GIVEN INFORMATION
*** Block opens ***
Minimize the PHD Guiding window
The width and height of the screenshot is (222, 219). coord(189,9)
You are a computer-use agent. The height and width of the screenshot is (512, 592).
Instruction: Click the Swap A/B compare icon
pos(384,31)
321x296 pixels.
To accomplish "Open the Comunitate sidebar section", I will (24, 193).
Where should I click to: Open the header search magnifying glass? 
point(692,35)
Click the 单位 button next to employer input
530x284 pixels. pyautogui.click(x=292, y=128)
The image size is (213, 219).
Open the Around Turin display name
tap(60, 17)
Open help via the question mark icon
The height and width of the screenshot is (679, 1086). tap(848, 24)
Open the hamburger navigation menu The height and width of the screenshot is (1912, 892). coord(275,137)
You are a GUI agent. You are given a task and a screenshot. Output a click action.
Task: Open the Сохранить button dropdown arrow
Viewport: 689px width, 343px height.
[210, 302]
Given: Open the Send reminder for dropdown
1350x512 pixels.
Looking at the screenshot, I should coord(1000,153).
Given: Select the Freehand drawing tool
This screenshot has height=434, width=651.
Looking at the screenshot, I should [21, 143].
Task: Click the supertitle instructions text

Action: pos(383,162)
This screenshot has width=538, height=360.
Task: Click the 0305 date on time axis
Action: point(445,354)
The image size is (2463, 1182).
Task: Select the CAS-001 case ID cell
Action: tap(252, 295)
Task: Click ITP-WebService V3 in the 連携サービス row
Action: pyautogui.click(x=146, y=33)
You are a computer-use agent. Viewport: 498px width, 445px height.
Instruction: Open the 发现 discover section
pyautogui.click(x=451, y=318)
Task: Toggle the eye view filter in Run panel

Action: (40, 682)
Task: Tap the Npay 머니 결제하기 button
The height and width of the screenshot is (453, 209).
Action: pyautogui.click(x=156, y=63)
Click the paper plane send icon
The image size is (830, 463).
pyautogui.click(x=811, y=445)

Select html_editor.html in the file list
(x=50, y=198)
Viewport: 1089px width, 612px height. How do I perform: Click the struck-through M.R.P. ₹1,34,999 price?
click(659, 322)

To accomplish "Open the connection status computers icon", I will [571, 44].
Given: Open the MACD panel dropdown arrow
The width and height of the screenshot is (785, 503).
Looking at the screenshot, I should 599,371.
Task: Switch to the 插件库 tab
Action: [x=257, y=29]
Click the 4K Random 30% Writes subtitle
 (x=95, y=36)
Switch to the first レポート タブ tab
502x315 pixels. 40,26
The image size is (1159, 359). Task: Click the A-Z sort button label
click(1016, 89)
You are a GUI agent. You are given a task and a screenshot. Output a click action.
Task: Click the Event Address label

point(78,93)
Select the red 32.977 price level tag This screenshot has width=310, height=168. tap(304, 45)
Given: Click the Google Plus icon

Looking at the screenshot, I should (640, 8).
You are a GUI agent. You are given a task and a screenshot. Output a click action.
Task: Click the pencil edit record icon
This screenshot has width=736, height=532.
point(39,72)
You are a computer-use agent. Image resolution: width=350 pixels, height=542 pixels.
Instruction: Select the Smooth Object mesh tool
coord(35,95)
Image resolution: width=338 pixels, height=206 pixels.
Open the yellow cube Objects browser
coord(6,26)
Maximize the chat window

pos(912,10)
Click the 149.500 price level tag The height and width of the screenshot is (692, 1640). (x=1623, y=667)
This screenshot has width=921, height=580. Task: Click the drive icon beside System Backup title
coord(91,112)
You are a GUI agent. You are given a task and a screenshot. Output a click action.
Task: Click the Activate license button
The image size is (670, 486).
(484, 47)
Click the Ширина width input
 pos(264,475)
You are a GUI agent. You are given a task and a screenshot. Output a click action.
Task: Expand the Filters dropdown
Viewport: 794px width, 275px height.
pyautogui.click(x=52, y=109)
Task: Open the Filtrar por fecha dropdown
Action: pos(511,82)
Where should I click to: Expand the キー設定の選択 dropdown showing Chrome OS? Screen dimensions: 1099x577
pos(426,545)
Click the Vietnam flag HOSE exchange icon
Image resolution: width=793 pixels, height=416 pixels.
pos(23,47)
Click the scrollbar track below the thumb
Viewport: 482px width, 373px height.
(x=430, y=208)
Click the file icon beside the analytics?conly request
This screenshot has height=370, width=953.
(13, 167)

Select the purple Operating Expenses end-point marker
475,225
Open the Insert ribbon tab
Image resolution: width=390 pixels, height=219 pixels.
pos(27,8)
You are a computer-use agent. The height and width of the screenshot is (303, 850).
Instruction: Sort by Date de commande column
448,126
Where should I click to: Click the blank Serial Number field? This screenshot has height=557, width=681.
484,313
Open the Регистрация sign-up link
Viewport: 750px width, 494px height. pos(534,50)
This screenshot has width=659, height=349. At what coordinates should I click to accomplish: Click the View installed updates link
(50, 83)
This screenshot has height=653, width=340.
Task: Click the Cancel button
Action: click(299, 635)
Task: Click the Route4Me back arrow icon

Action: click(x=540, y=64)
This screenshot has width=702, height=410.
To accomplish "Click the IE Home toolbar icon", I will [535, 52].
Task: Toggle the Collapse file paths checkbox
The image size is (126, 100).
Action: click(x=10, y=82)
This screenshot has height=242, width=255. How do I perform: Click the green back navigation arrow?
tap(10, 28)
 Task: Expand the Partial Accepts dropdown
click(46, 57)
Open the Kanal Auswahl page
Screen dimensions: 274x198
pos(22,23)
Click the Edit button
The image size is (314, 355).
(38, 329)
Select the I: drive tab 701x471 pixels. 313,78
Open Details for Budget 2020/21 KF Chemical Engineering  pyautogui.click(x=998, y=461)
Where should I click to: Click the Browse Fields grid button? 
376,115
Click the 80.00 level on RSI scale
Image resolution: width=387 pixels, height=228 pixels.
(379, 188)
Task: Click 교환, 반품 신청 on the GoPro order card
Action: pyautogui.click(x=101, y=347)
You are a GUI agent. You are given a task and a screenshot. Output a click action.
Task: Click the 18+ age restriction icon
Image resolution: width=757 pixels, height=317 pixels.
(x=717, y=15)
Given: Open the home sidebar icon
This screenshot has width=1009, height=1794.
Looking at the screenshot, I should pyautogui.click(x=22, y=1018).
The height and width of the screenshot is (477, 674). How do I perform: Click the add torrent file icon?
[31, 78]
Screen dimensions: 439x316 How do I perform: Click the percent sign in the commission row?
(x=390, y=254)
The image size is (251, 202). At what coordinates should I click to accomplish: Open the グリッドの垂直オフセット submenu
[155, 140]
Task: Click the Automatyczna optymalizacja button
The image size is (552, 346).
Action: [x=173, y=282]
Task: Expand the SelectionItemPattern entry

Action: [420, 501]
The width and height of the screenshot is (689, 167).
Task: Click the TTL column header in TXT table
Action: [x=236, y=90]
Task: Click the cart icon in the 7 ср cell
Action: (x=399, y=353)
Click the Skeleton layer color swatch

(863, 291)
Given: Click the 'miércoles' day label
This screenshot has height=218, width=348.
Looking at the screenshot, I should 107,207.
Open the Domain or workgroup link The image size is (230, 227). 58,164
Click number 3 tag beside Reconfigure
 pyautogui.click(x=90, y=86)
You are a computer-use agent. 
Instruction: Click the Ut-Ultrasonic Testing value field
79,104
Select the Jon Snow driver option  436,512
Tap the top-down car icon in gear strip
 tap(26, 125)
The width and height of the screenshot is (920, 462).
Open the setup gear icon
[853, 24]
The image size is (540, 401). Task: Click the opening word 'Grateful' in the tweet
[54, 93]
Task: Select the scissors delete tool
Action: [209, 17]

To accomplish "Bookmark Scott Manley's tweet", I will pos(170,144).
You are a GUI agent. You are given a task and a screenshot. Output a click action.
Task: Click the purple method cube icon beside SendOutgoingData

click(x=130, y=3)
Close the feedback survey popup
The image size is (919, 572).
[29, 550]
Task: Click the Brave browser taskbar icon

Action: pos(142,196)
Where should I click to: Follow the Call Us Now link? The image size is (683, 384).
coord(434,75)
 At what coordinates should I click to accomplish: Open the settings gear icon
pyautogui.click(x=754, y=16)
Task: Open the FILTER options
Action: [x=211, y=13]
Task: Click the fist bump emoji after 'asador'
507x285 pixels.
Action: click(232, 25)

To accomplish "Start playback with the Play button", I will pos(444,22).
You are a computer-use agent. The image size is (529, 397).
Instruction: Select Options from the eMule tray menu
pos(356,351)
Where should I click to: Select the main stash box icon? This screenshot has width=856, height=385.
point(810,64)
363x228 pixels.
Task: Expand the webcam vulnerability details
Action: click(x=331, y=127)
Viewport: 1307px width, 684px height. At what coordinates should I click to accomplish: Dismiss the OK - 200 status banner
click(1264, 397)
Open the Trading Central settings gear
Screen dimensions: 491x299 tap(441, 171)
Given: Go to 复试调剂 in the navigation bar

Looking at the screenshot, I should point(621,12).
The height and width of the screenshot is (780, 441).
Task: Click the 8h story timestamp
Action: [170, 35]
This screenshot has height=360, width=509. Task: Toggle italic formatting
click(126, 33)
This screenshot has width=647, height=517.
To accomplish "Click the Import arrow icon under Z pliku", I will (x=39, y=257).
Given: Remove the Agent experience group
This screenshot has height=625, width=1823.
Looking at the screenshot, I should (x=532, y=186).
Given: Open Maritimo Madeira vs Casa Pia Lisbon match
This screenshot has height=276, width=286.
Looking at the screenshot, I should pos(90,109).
*** Block closes ***
WHAT IS BEING ASKED
Scan the material for the word "will". Return every line where it is found.

FINAL ANSWER
To accomplish "Open the Comunitate sidebar section", I will (24, 193).
To accomplish "Open the connection status computers icon", I will [571, 44].
To accomplish "Click the IE Home toolbar icon", I will [535, 52].
To accomplish "Bookmark Scott Manley's tweet", I will pos(170,144).
To accomplish "Start playback with the Play button", I will pos(444,22).
To accomplish "Click the Import arrow icon under Z pliku", I will (x=39, y=257).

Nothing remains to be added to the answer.